**TEXT EXTRACT:**
────────

# Using your iPhone as a NFC enabled car key?



## PolarisX (Dec 17, 2017)

I keep seeing articles that say it would work with the phone dead. They don't say how you would interface with it or anything. I'm assuming it would turn into like passive entry with the button on the door handle, and still be able to active the ignition which I assume would have to be push button.

Willing to bet it'll have some growing pains, but kind of a cool idea.


----------



## snowwy66 (Nov 5, 2017)

You've been carrying keys since you got your driver license.

How is carrying a fob different?


----------



## Carminooch (Mar 23, 2018)

snowwy66 said:


> You've been carrying keys since you got your driver license.
> 
> How is carrying a fob different?


How is carrying a key fob different than a wallet you’re asking ?


My license fits in my minimal slim wallet that weighs very little and is soft enough to conform to the curve of my pocket.

My Cruze key fob doesn’t clip on my belt keychain because of its weight, because it doesn’t sit on the key chain between the other three keys straight and is always brushing on my hand as I walk. It also adds significant weight to the keys and is about twice as thick as my wallet. Why wouldn’t I want to ditch the key and gain the ability to use my phone, when my phone is with me all the time? 

Why wouldn’t you want to use your phone as a replacement to carrying your Cruze key fob around?


Sent from my iPhone using Tapatalk


----------



## snowwy66 (Nov 5, 2017)

────────

**SOURCE EXCERPT:**
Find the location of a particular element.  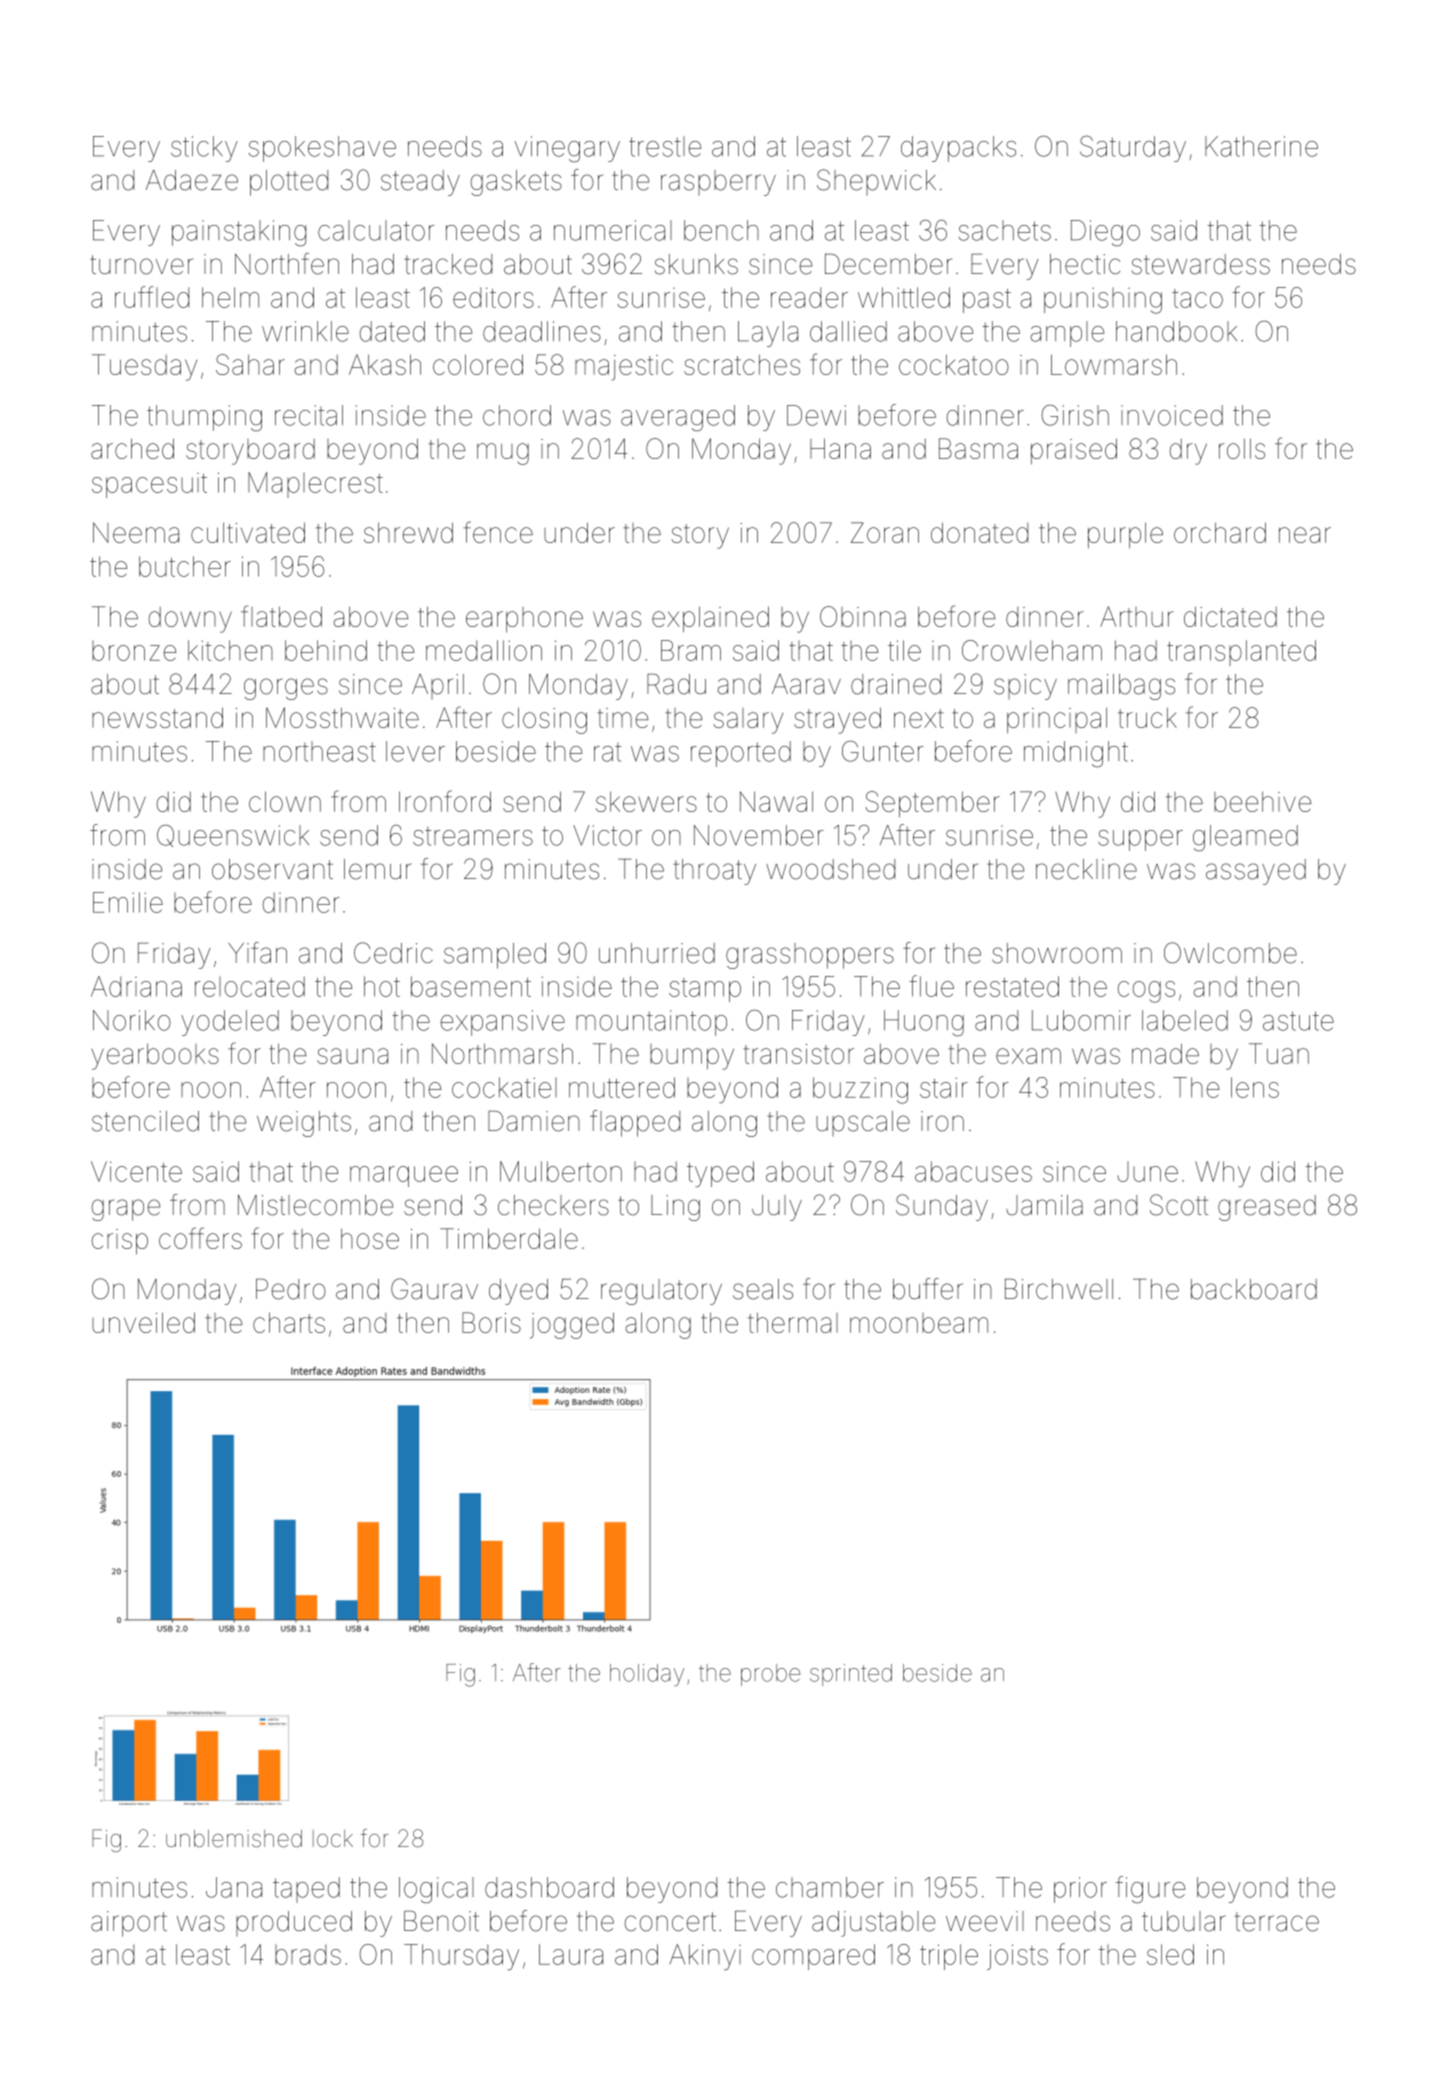

Adriana is located at coordinates (136, 986).
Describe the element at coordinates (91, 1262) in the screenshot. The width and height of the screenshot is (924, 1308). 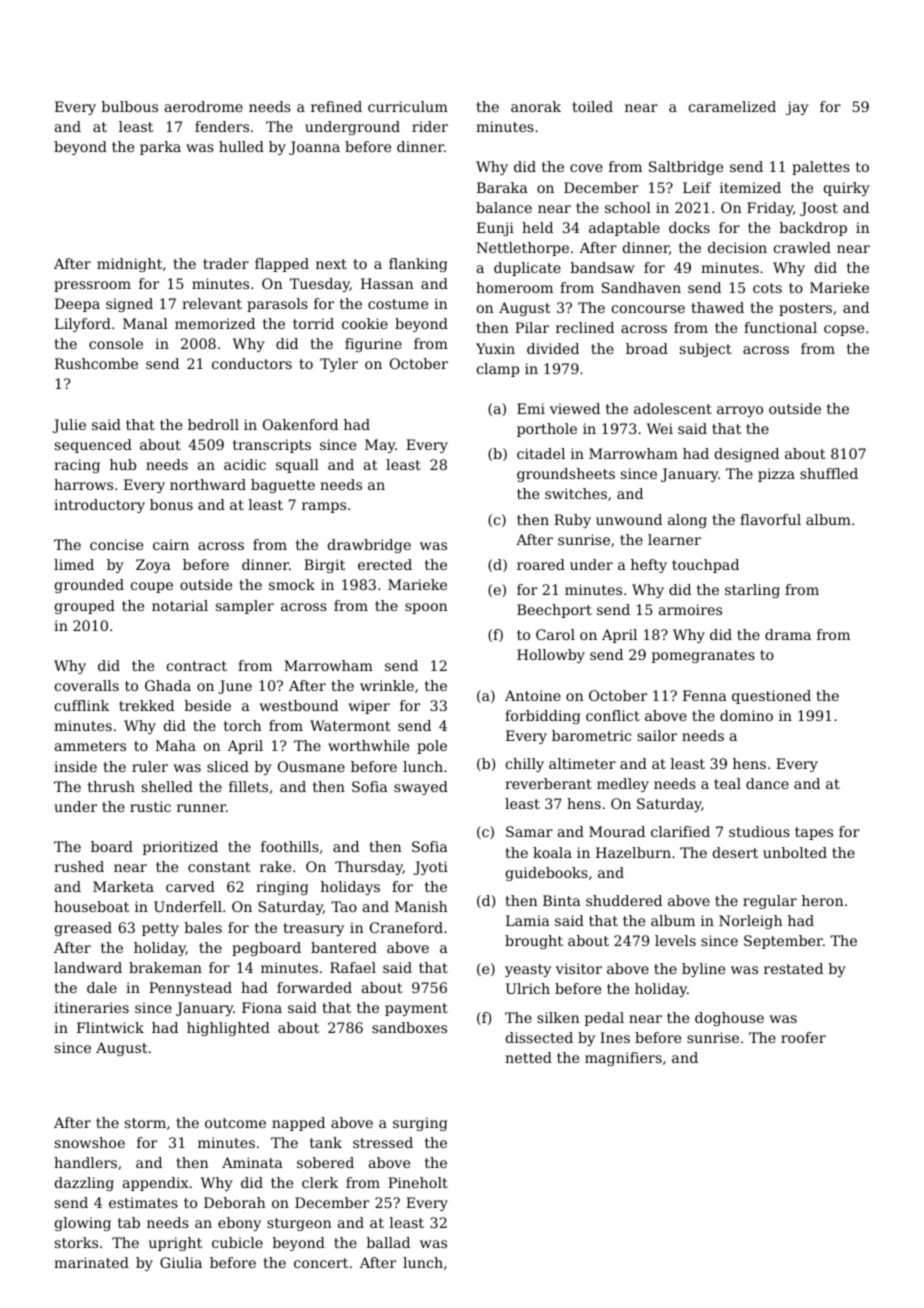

────────

**EXERCISE GOAL:** Reproduce, word for word, the part of the iPhone car key thread between "My Cruze key" and "all the time?", inclusive.

**TASK RESPONSE:**
My Cruze key fob doesn’t clip on my belt keychain because of its weight, because it doesn’t sit on the key chain between the other three keys straight and is always brushing on my hand as I walk. It also adds significant weight to the keys and is about twice as thick as my wallet. Why wouldn’t I want to ditch the key and gain the ability to use my phone, when my phone is with me all the time?